+++ MATERIAL PROVIDED +++

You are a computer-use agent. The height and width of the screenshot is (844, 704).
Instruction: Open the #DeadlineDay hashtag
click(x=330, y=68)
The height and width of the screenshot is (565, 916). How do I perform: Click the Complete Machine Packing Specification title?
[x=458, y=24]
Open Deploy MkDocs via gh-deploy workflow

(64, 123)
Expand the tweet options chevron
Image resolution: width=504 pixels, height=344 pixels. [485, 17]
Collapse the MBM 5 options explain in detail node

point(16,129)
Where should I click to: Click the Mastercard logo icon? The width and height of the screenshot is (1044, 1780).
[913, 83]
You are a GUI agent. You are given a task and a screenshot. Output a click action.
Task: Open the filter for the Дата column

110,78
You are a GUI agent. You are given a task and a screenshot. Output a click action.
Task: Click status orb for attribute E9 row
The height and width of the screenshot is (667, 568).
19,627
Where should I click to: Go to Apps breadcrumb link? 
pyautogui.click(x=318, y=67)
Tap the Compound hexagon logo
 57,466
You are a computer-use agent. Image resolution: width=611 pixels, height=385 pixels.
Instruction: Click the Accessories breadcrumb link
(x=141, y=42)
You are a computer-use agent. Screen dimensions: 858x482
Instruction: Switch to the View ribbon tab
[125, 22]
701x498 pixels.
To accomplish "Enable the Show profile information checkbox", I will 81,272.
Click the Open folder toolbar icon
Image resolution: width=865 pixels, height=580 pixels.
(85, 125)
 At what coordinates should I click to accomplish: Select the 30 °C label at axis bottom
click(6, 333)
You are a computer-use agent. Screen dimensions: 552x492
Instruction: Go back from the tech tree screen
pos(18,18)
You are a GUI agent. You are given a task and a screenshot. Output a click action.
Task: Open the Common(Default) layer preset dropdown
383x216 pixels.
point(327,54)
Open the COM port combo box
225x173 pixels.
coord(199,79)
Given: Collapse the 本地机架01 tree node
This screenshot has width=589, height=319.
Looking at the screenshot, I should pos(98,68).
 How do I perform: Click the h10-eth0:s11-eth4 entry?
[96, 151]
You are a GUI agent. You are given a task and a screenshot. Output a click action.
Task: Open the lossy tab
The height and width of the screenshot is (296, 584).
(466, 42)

+++

EXERCISE:
Starting with the line that contains "Given: Collapse the 本地机架01 tree node", restate every line through the end of the records above, exactly and with no other lines.

TASK SOLUTION:
Given: Collapse the 本地机架01 tree node
This screenshot has width=589, height=319.
Looking at the screenshot, I should pos(98,68).
 How do I perform: Click the h10-eth0:s11-eth4 entry?
[96, 151]
You are a GUI agent. You are given a task and a screenshot. Output a click action.
Task: Open the lossy tab
The height and width of the screenshot is (296, 584).
(466, 42)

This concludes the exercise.